Welcome to DU! The truly grassroots left-of-center political community where regular people, not algorithms, drive the discussions and set the standards. Join the community: Create a free account Support DU (and get rid of ads!): Become a Star Member Latest Breaking News General Discussion The DU Lounge All Forums Issue Forums Culture Forums Alliance Forums Region Forums Support Forums Help & Search

question everything

(47,479 posts)
Sat Jun 20, 2015, 10:42 PM Jun 2015

Crossed Line

This is about Allyson Hobbs, who recently published a book called "A Chosen Exile" about black American passing as white.

In this, University of Chicago Magazine, Ms. Hobbs described how researching her family got her dissertation and the book. I was taken by her story and am posting several paragraphs from her story, not the book. And, yes, it took an extra meaning after the Rachel Dolezal story.

========

“You know, we have that in our own family too.” That was the bombshell, the offhand remark that plunged historian Allyson Hobbs, AM’02, PhD’09, into a 12-year odyssey to understand racial passing in America—the triumphs and possibilities, secrets and sorrows, of African Americans who crossed the color line and lived as white. As a first-year graduate student at the University of Chicago, Hobbs happened to mention to her aunt the subject of passing, a casual curiosity sparked by the Harlem Renaissance writers she was reading in school. Her aunt responded by telling her the story of a distant cousin from the South Side of Chicago who disappeared into the white world and never returned.
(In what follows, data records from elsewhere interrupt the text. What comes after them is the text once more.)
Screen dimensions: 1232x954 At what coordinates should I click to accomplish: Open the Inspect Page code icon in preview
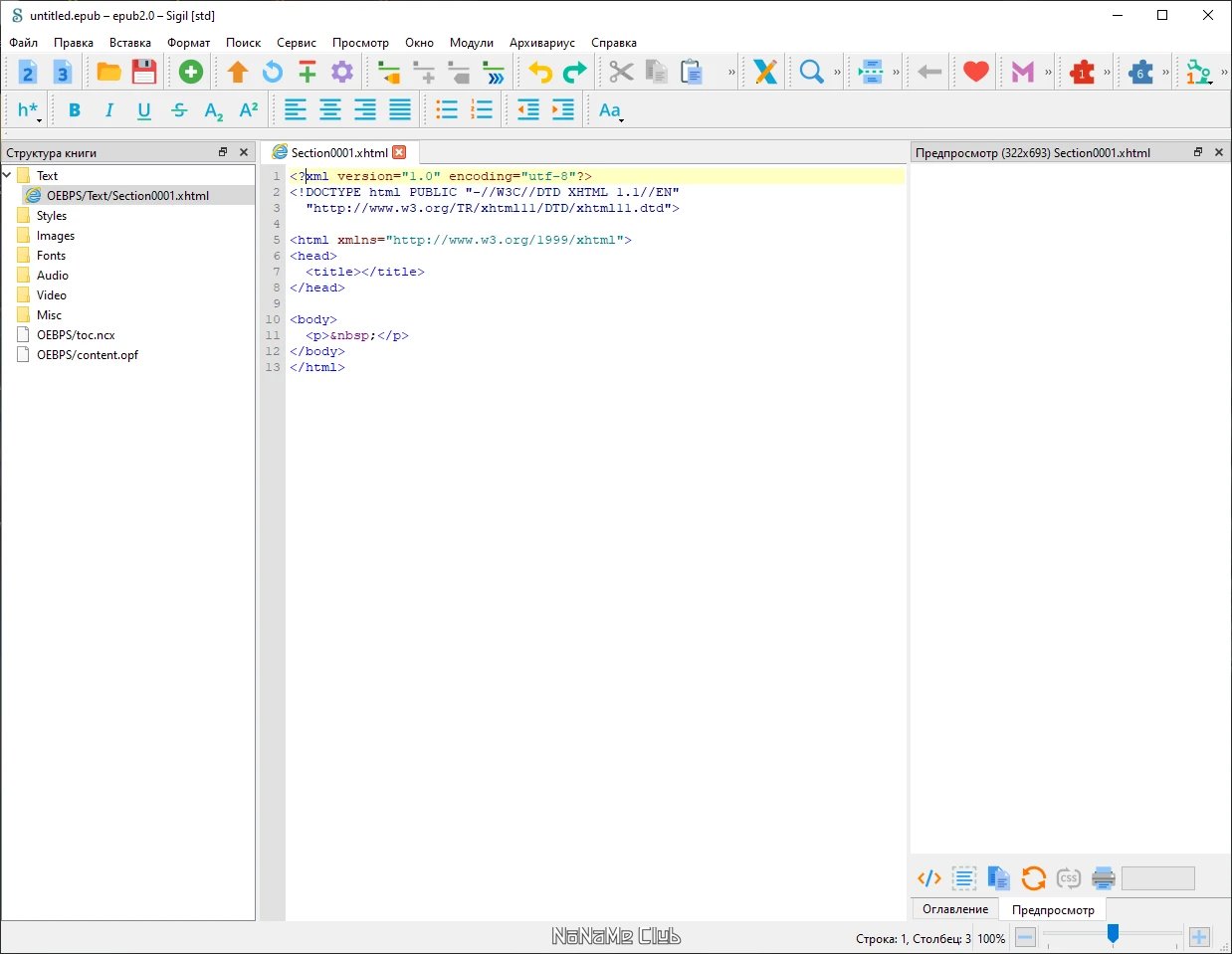[x=928, y=878]
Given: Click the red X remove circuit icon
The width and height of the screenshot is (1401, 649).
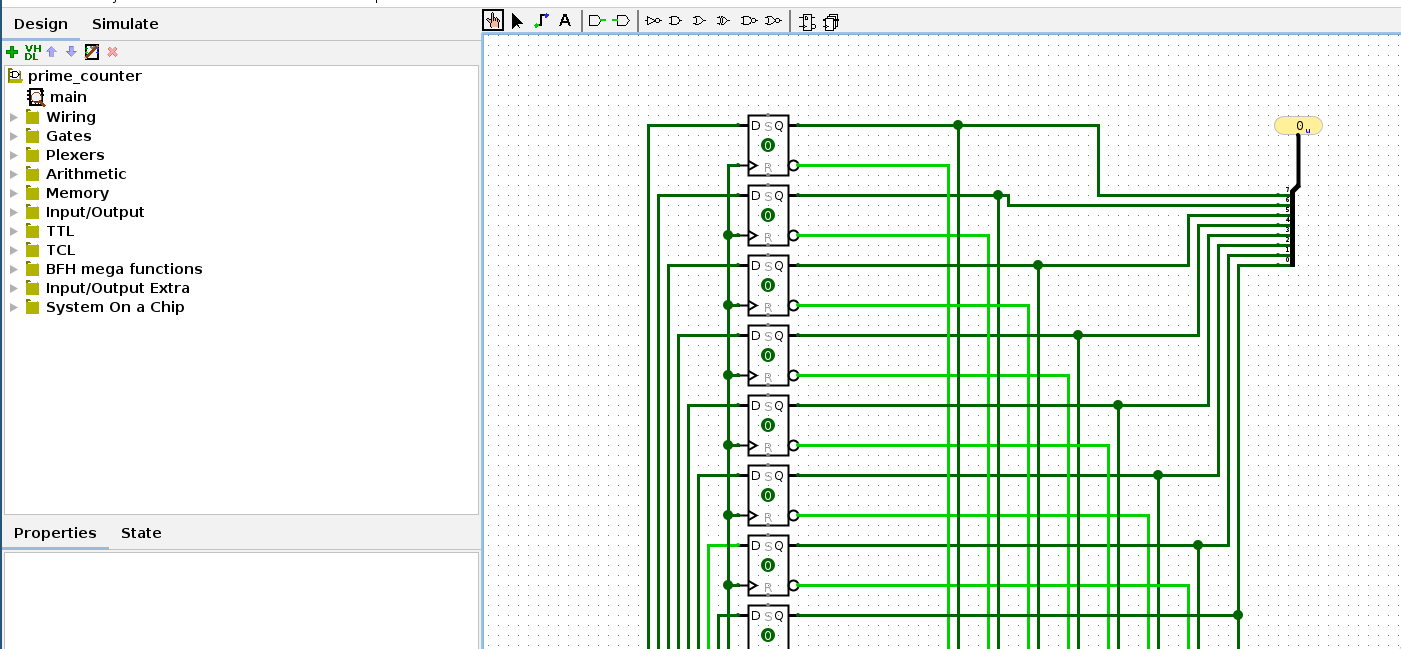Looking at the screenshot, I should (x=112, y=52).
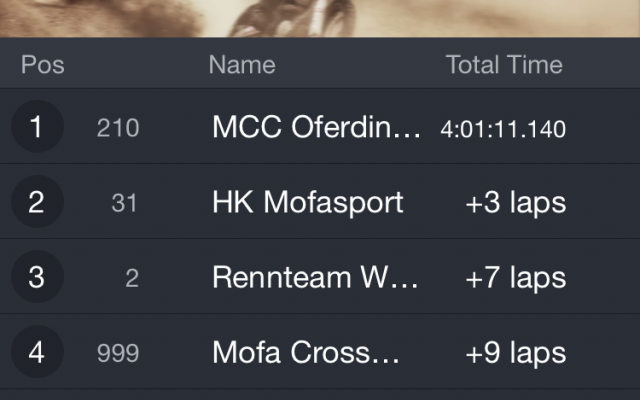Sort by the Total Time header
Image resolution: width=640 pixels, height=400 pixels.
[x=504, y=64]
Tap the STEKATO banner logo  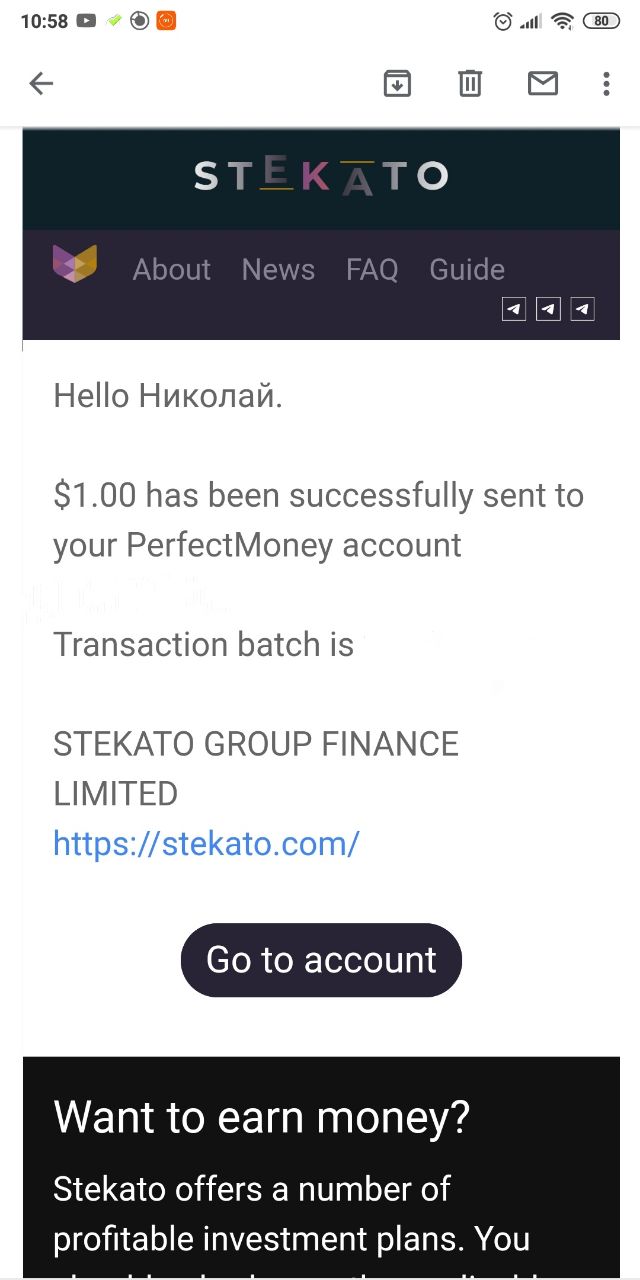pyautogui.click(x=321, y=176)
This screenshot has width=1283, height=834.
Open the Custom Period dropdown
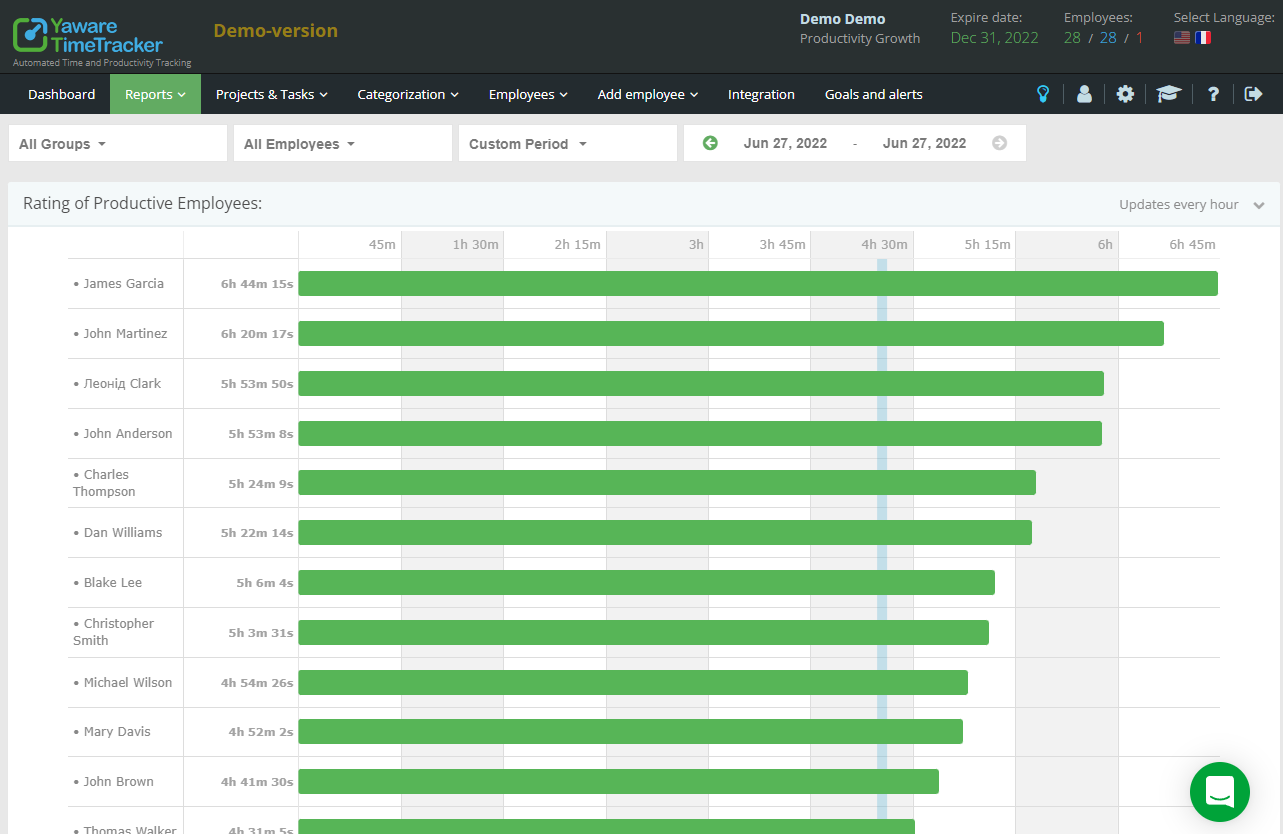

That story opens Hobbs’s book, A Chosen Exile: A History of Racial Passing in American Life (Harvard University Press, 2014). Hobbs’s cousin was 18 when she was sent by her mother to live in Los Angeles and pass as a white woman in the late 1930s. “And our cousin—and this was the part of the story that my aunt really underscored—was that our cousin absolutely did not want to do this,” Hobbs says. “She wanted to stay in Chicago; she didn’t want to give up all her friends and the only life she’d ever known.” But her mother was resolved. And so the matter was decided.

Ten or 15 years later, her cousin got what Hobbs calls an “inconvenient phone call.” Her father was dying. And her mother wanted her to come home right away. “And she says to her mother, ‘I can’t come home. I’m a white woman now.’” She was married to a white man; she had white children. “So she never goes back,” Hobbs says.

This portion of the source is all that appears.